Ahmed Hamdi Tanpınar, Yahya Kemal'i Anlatıyor


Yahya Kemal'in eserleri arasında bir rubai, ölümünden sonra muhayyel demi adeta zapt etti:

Çepçevre bahâr içinde bir yer gördük
Ferhâd ile Şîrîn'i berâber gördük
Baktık geceden fecre kadar ellerde
Yıldızlara yükselen kadehler gördük

Bu rubaiyi vaktiyle bu kadar sever miydim, bilmiyorum. Şimdi onda yalnız Türkçe'nin en güzel eserlerinden birini değil, Yahya Kemal'in kendisini görüyorum sanki. Elinde kadehi, dudaklarında hepimizin tanıdığı o güzel ve hikmetli tebessüm, dinlenmiş yüzüyle bu dört mısranın çerçevesi içinden bize bakıyor. İtiraf edeyim ki, bu vehimde hakikat olan bir nokta vardır.

Yahya Kemal, bu mısraların ve benzerlerinin ebedî saadet ve talihi yenme masalında asıl şahsiyetini aramıştı. O, bir kültürü ferdi bir macera gibi yaşayan, yaşamak isteyen insandı. Onun için tesiri bu kadar büyük oldu. Hayatımızda kalıntı halinde gördüğümüz bir yeni şey onunla yenileşir kazandı. Musikimiz, masallarımız, tarihimiz, dilimiz ve insanımız... Bu işi yapmak için tam zamanında gelmişti. Her sanatkârın hayatında asıl kemal noktası olan birkaç sene vardır.
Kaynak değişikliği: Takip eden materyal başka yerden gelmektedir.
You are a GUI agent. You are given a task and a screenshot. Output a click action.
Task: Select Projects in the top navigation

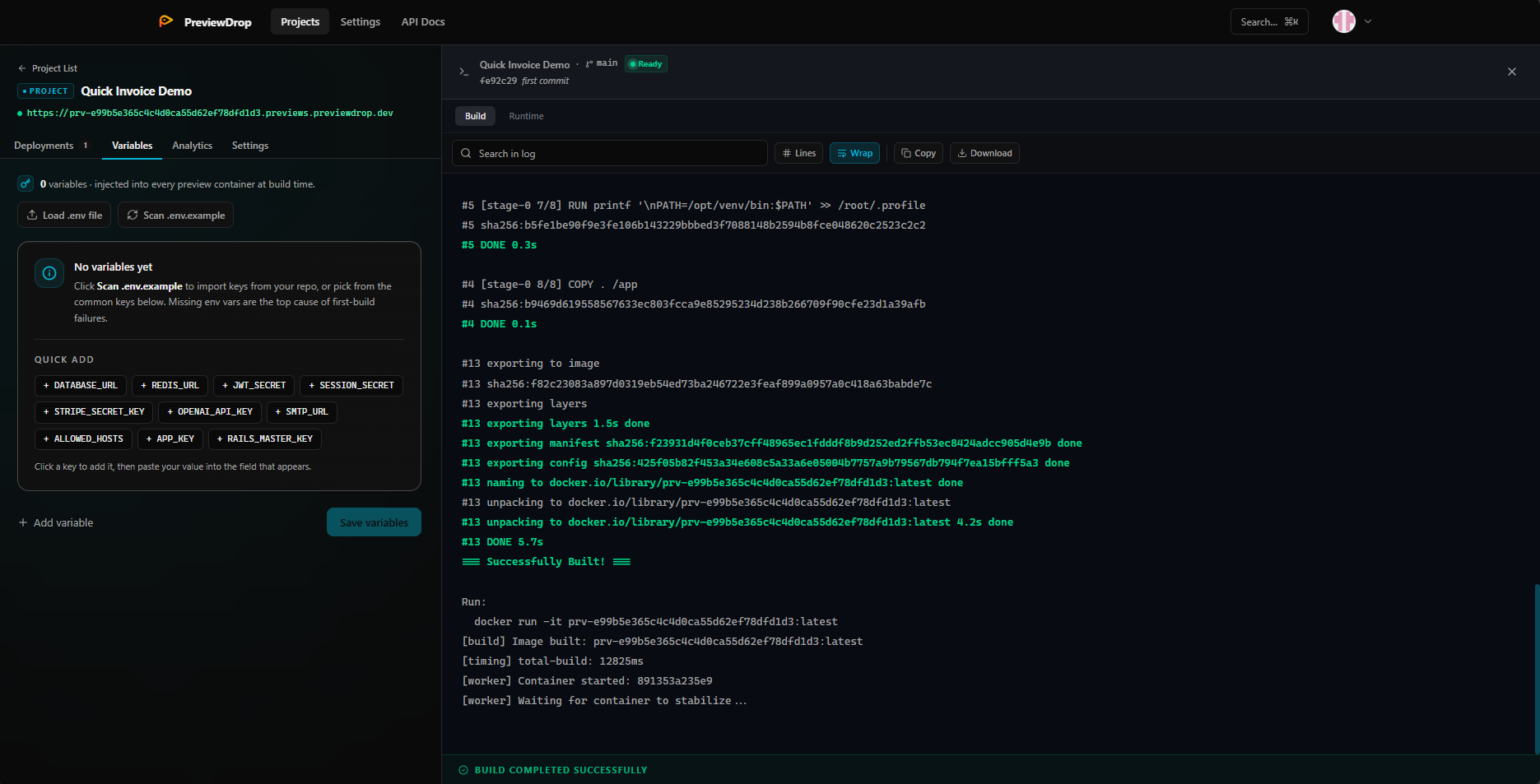pyautogui.click(x=300, y=21)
Yahya Kemal, bu birkaç seneyi devriyle tam bir uygunluk halinde yaşadı. Pek az şair onun kadar her teklifine cemiyetten sarih ve muayyen cevap almıştır. Bu itibarla bir şairden ziyade, onu büyük bir şef orkestraya benzetmek hiç de hatalı olmaz.

Zaman, bu uygunluk ve bu aktüelde hüküm sürmeyi elbette kıskanacak. Nesiller birbirini ittikçe Yahya Kemal'in düşüncesi, hatta sanatı, münakaşa edildi. İlahi sabırsızlığın başka ellere geçmesi mukadderdi. Fakat onun yerine, her zamanın malı olan, her zamanın malı olacak olan bir eserin etrafında toplanmış haklı bir şöhret geldi. Kendi kendimi tekrar etmek pahasına da olsa, onun bizim asıl klasiğimiz olduğunu söylemek istiyorum.